§ EXCERPTED PASSAGE:
- - - -

SARIF Integration (Automatic)¶

The action automatically uploads SARIF results to GitHub Code Scanning. Findings appear in the Security tab and inline in PR diffs.

No manual SARIF upload step needed - just add security-events: write permission.

GitLab CI¶

# .gitlab-ci.yml
stages:
  - test

assay:
  stage: test
  image: rust:latest
  before_script:
    - cargo install assay
  script:
    - assay ci --config eval.yaml --trace-file traces/golden.jsonl --junit .assay/reports/junit.xml
    - assay ci --config eval.yaml --trace-file traces/golden.jsonl --sarif .assay/reports/sarif.json
  artifacts:
    reports:
      junit: .assay/reports/junit.xml
    when: always

GitLab Security Report (SARIF)¶

assay:
  script:
    - assay ci --config eval.yaml --trace-file traces/golden.jsonl --sarif .assay/reports/sarif.json
  artifacts:
    paths:
      - .assay/reports/sarif.json

Azure Pipelines¶

# azure-pipelines.yml
trigger:
  - main

pool:
  vmImage: 'ubuntu-latest'

steps:
  - script: cargo install assay
    displayName: 'Install Assay'

  - script: assay ci --config eval.yaml --trace-file traces/golden.jsonl --strict --junit .assay/reports/junit.xml
    displayName: 'Run Assay Tests'

  - task: PublishTestResults@2
    inputs:
      testResultsFormat: 'JUnit'
      testResultsFiles: '.assay/reports/junit.xml'
    condition: always()

- - - -

§ RAW DATA:
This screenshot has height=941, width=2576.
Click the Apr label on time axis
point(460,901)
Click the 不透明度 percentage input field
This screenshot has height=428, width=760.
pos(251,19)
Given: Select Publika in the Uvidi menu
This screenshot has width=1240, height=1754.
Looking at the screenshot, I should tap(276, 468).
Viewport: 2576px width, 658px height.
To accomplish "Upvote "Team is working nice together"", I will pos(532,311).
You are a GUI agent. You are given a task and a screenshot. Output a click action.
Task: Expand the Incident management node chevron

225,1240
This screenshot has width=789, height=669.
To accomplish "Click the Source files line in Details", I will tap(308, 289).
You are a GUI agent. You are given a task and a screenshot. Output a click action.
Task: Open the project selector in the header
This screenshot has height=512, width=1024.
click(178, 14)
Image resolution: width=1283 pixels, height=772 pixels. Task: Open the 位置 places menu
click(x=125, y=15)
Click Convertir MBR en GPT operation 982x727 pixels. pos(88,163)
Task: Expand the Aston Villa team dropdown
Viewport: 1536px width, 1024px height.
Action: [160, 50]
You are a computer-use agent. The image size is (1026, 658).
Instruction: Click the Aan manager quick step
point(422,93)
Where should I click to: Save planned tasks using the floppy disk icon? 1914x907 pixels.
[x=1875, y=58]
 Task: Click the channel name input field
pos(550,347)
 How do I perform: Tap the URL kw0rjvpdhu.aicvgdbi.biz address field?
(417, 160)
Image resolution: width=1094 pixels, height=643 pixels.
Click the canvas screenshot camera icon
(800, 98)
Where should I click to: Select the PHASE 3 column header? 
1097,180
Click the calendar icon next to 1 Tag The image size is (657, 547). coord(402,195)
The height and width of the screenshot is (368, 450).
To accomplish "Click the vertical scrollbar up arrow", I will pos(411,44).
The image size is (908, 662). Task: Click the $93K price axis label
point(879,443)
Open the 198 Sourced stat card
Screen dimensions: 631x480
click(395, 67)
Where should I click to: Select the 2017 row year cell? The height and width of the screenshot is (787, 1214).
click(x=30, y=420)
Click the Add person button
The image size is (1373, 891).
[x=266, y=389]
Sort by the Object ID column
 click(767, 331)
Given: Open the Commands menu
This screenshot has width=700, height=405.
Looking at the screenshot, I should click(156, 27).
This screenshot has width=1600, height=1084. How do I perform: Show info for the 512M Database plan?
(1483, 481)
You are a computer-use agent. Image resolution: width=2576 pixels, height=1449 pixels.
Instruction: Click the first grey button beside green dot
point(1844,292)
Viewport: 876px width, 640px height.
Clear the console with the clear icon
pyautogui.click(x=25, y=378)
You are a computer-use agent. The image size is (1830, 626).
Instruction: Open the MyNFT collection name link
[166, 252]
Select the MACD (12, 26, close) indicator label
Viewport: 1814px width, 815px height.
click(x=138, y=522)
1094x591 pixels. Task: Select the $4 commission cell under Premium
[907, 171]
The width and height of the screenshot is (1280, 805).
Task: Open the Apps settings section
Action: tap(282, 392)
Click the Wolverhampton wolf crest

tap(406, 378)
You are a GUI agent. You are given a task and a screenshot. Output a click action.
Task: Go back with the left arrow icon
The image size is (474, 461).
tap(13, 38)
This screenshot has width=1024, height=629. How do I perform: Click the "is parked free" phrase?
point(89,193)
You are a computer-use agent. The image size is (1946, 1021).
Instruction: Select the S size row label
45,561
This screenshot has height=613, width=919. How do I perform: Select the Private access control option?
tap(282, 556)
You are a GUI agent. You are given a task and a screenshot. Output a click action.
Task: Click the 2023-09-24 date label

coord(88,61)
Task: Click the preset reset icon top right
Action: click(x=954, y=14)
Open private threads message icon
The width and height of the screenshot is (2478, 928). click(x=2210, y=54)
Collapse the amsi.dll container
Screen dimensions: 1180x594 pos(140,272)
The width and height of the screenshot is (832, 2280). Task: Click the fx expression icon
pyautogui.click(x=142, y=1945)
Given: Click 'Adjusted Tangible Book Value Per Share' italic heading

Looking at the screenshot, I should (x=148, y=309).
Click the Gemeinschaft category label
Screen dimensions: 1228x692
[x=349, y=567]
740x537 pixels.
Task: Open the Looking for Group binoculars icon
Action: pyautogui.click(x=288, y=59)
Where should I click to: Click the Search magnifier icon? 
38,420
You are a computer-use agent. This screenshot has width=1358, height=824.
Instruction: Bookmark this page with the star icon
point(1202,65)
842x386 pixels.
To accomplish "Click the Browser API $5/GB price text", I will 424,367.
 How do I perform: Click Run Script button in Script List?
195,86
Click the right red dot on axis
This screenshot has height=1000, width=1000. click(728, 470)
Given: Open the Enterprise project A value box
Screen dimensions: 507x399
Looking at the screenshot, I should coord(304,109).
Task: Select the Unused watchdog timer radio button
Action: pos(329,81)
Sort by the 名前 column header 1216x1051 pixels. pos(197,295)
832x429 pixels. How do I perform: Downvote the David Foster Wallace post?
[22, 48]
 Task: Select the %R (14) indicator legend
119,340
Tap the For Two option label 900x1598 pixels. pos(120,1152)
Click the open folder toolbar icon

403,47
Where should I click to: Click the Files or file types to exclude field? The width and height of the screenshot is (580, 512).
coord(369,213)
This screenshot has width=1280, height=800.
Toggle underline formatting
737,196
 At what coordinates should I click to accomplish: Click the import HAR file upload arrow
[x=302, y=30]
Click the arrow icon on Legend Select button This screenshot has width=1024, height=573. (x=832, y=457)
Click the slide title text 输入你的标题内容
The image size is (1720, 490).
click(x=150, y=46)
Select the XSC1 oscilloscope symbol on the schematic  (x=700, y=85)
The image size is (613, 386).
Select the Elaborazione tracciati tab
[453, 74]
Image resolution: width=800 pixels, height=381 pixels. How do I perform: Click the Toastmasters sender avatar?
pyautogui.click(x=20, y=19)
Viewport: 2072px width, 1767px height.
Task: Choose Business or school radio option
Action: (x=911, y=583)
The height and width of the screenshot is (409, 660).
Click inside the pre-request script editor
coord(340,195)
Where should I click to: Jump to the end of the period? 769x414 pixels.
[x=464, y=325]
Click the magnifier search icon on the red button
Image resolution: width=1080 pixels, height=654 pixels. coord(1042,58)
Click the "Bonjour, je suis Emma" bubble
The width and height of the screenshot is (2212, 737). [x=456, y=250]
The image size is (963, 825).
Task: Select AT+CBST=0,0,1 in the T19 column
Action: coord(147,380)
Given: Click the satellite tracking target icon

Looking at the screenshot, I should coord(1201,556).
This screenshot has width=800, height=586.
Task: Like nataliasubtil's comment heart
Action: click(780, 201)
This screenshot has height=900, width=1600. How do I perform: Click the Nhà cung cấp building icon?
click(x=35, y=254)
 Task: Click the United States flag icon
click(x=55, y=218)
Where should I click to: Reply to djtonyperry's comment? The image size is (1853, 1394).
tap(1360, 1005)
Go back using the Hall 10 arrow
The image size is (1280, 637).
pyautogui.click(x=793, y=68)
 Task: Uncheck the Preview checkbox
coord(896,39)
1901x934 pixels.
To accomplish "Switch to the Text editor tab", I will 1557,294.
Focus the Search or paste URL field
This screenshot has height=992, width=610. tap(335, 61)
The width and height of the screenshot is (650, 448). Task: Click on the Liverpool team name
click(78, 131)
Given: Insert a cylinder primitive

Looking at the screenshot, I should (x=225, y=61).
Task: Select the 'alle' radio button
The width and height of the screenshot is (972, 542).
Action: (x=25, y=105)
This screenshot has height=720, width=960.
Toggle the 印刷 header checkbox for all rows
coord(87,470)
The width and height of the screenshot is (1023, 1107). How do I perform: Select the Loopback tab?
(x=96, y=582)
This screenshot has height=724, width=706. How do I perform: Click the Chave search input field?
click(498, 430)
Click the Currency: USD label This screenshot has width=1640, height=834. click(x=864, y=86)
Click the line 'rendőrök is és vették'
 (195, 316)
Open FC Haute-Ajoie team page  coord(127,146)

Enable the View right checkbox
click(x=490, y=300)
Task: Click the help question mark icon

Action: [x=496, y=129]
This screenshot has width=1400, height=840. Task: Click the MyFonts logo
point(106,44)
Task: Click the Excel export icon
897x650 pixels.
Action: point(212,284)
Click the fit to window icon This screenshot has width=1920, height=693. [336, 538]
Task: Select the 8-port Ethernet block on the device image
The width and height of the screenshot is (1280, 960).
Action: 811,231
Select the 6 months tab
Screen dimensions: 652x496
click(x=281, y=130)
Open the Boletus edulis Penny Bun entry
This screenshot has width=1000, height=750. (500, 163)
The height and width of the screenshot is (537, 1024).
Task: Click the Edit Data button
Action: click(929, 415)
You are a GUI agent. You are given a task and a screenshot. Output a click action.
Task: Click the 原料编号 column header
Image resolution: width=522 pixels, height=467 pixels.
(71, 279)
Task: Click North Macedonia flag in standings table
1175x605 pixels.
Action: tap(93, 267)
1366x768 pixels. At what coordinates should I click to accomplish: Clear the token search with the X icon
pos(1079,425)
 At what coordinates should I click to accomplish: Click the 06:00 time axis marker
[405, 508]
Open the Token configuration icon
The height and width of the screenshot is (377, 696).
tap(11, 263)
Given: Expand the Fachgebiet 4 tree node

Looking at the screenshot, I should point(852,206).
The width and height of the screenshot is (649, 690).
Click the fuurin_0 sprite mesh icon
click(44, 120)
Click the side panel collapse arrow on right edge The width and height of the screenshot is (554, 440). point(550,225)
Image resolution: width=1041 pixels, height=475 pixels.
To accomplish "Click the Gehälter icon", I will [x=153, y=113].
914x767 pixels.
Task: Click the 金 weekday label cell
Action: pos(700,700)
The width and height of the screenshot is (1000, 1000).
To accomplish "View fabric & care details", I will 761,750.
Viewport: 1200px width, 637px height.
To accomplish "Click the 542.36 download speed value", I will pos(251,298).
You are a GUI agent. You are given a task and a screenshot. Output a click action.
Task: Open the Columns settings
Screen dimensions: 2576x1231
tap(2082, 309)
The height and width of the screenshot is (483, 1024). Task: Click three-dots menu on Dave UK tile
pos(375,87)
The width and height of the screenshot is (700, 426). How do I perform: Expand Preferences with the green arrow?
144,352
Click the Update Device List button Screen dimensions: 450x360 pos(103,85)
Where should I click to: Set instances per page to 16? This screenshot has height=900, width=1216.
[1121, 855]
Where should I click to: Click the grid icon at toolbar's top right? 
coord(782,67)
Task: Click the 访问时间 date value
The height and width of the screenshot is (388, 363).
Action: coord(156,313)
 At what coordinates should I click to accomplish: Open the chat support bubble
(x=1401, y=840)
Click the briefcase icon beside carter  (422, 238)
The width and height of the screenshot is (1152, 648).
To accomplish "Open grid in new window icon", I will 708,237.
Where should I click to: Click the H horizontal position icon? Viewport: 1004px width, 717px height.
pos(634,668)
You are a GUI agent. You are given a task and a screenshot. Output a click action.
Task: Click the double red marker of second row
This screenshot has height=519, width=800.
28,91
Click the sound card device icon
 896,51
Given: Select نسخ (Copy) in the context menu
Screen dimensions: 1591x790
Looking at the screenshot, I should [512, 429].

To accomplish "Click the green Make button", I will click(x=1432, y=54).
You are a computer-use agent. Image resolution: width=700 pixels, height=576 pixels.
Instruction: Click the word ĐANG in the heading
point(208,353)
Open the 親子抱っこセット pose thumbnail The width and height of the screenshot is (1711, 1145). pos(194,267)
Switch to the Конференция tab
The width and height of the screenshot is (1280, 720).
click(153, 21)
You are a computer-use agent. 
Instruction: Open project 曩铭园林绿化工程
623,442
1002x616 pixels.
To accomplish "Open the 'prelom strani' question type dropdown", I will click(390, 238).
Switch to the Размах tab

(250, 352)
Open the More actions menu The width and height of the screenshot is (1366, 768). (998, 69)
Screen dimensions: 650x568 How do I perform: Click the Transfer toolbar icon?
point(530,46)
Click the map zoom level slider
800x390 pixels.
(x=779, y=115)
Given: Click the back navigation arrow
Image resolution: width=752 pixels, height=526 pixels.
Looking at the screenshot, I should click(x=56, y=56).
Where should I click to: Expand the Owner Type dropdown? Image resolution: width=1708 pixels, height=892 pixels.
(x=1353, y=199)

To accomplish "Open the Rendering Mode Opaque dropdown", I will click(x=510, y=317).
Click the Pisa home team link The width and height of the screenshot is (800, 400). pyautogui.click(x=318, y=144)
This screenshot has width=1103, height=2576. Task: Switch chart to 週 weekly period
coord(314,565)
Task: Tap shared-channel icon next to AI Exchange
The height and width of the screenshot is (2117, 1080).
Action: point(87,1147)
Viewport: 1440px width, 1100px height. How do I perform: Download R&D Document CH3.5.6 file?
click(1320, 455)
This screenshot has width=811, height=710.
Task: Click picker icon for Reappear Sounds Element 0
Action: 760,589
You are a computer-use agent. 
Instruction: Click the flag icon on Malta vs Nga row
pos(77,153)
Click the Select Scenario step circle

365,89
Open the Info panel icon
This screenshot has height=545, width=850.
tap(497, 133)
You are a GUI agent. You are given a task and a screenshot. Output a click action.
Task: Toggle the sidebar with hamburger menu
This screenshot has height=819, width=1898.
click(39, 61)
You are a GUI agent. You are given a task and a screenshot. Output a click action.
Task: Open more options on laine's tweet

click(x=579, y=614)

- - - -

§ WHAT TO DO:
(1) From the CI integration text, return the part starting with "The action automatically" and going on through "security-events: write permission.", copied word for word.
(2) Say whether each statement agrees with the CI integration text, answering yes or no and quoting the words of the text that decide it. (a) The GitLab CI job uses the rust:latest image. (b) The Azure Pipelines setup runs on a Windows image. (c) A manual SARIF upload step is needed for GitHub Code Scanning.

§ PER-TASK ANSWERS:
(1)
The action automatically uploads SARIF results to GitHub Code Scanning. Findings appear in the Security tab and inline in PR diffs.

No manual SARIF upload step needed - just add security-events: write permission.

(2)
(a) Yes: "image: rust:latest"
(b) No: "vmImage: 'ubuntu-latest'"
(c) No: "No manual SARIF upload step needed"